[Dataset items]
·····

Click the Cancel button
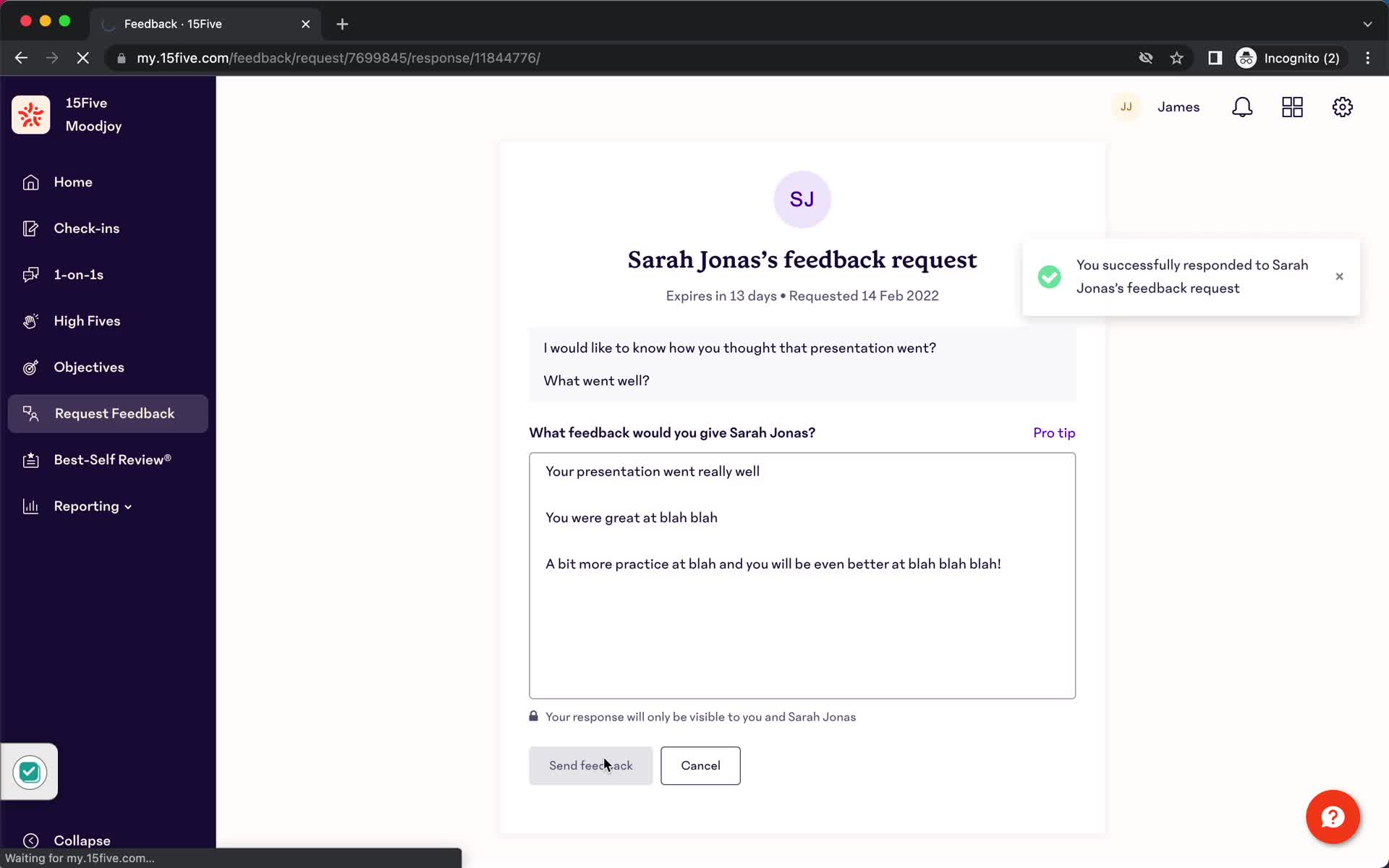The width and height of the screenshot is (1389, 868). tap(700, 765)
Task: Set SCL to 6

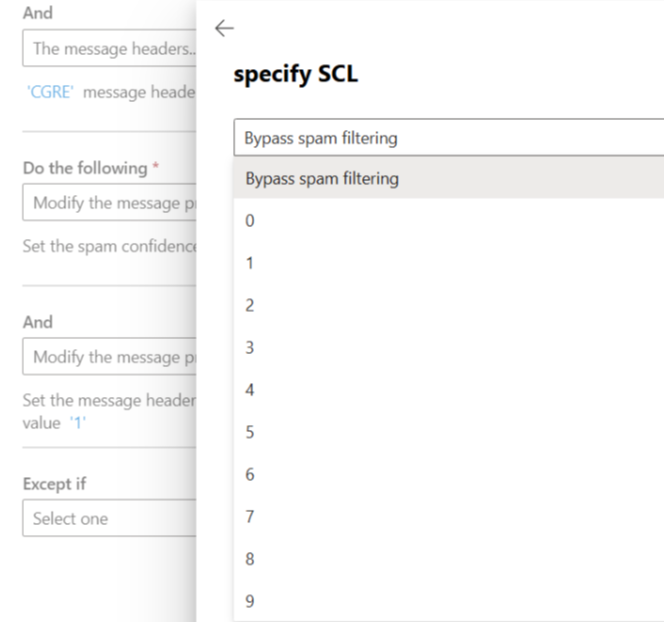Action: pyautogui.click(x=249, y=475)
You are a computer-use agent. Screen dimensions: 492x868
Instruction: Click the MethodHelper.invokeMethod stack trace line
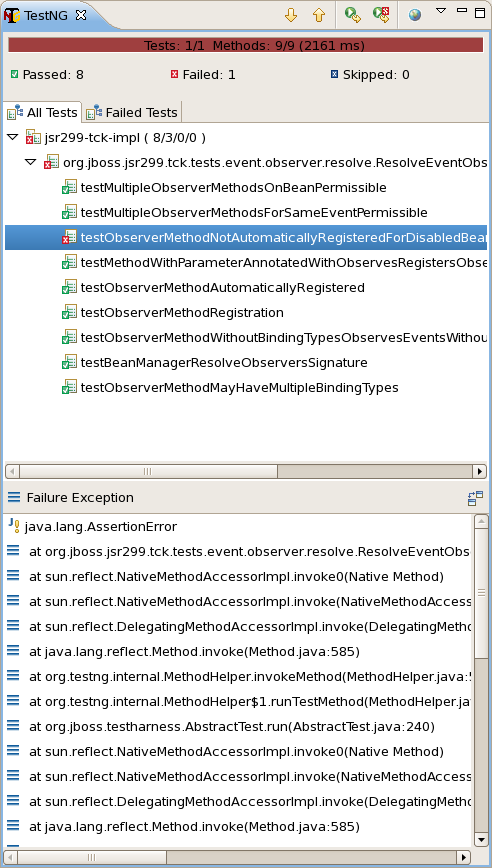[x=250, y=676]
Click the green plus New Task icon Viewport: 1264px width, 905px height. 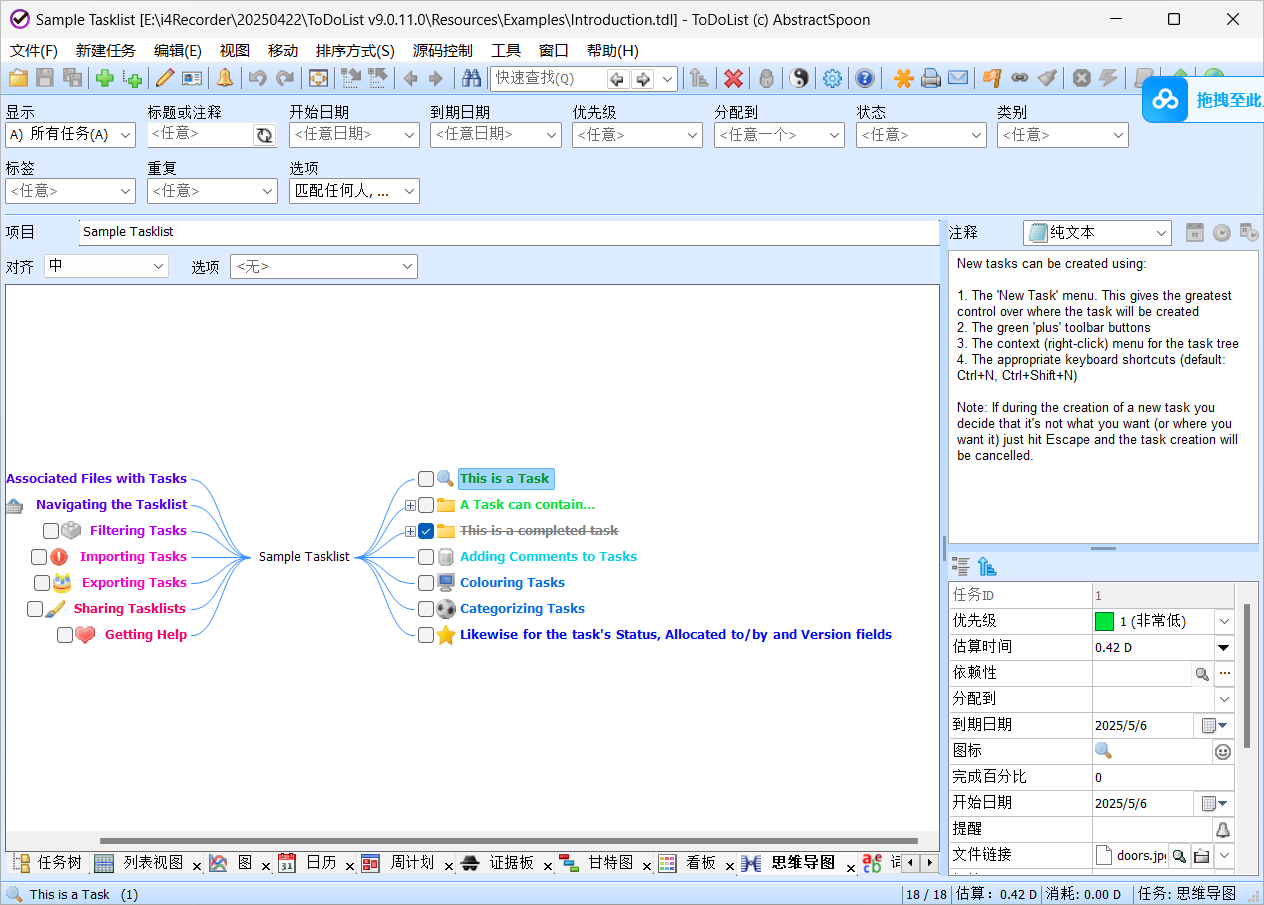point(104,78)
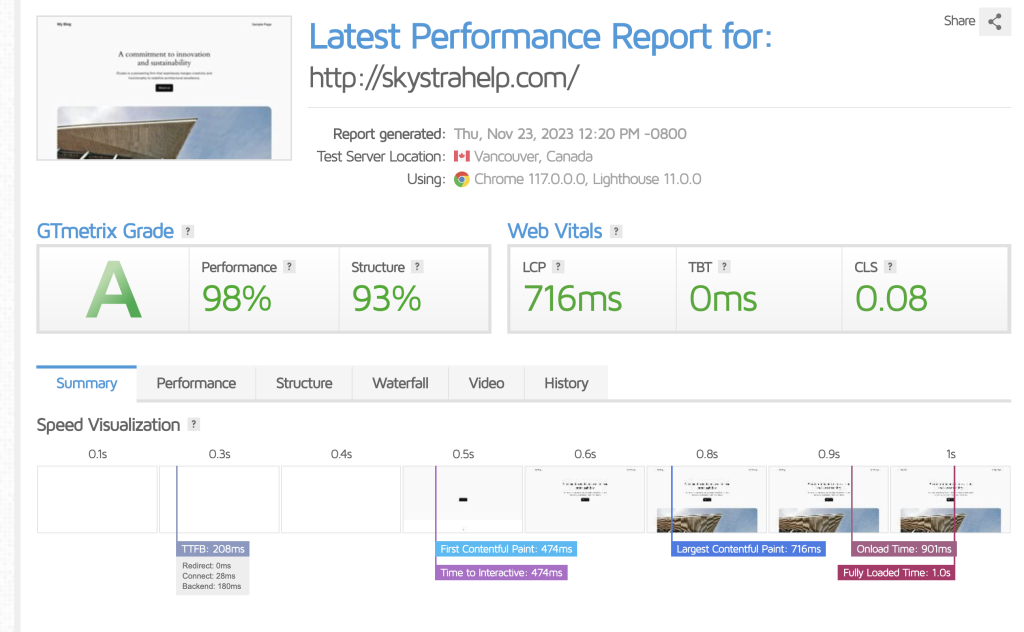Click the Share icon button
Viewport: 1024px width, 632px height.
pos(994,21)
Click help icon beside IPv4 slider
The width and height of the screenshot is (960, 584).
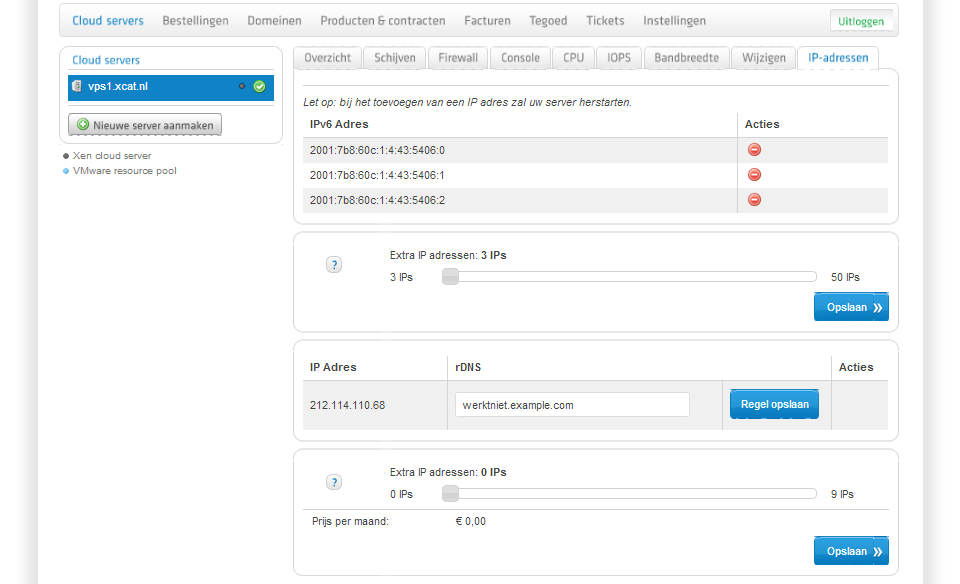[334, 482]
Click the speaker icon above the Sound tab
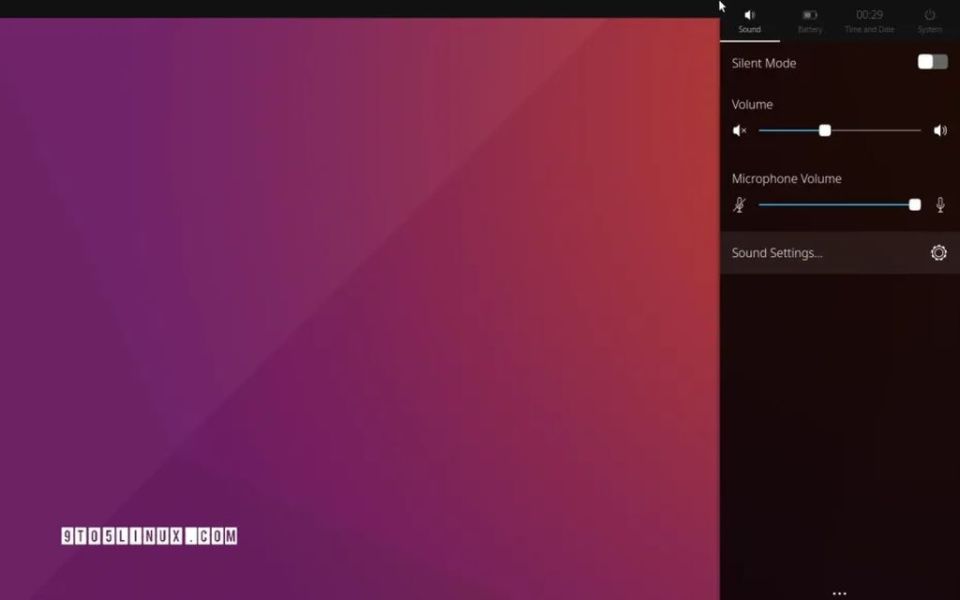The image size is (960, 600). pyautogui.click(x=748, y=13)
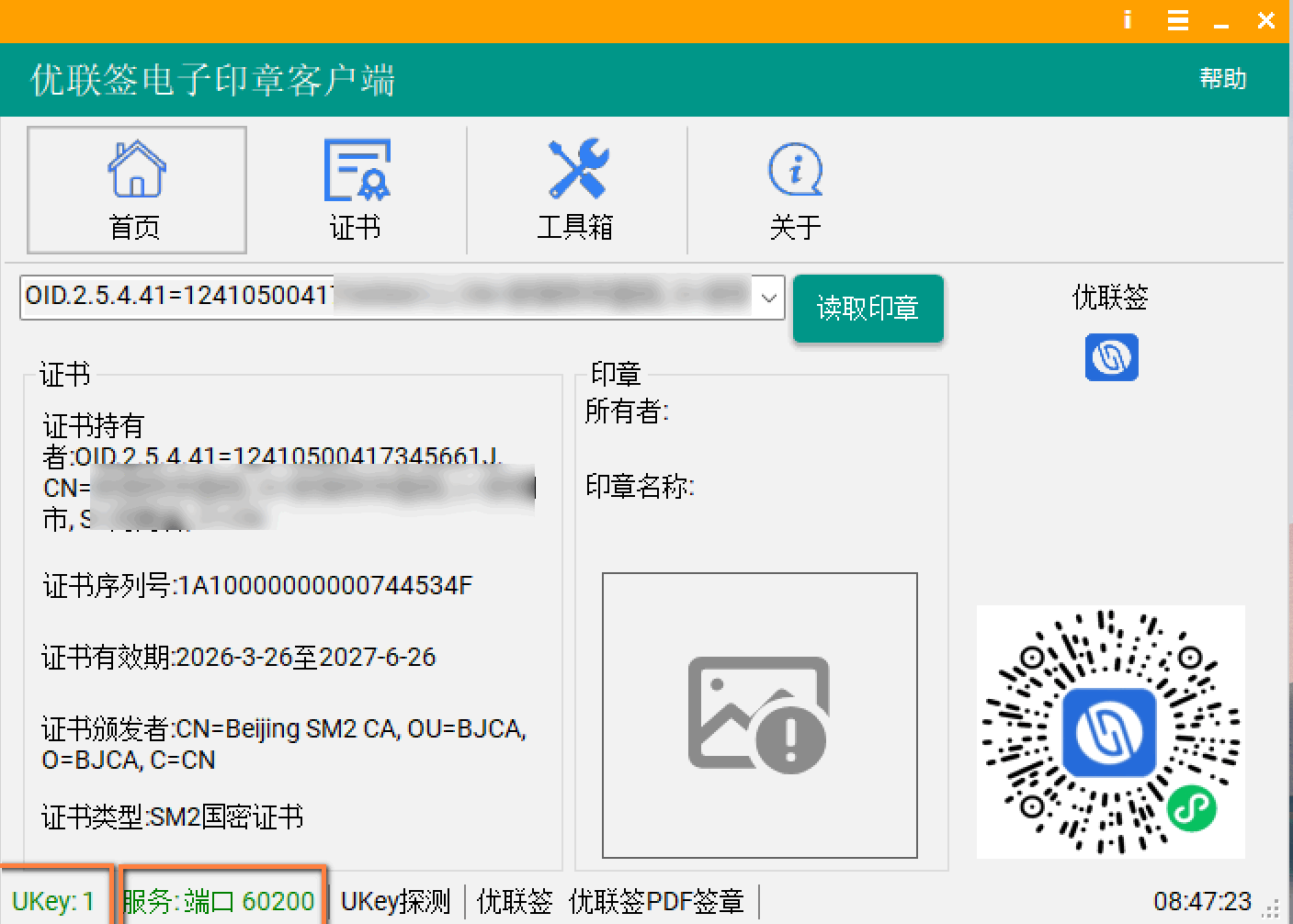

·····

With all pictures removed, reproduce the lines from the top of the entries above through the line containing "You are a computer-use", exactly as written.

- **The completed task**:
Click the Cancel button
The width and height of the screenshot is (1389, 868). tap(700, 765)
Task: Set SCL to 6

Action: pyautogui.click(x=249, y=475)
You are a computer-use agent. Screen dimensions: 492x868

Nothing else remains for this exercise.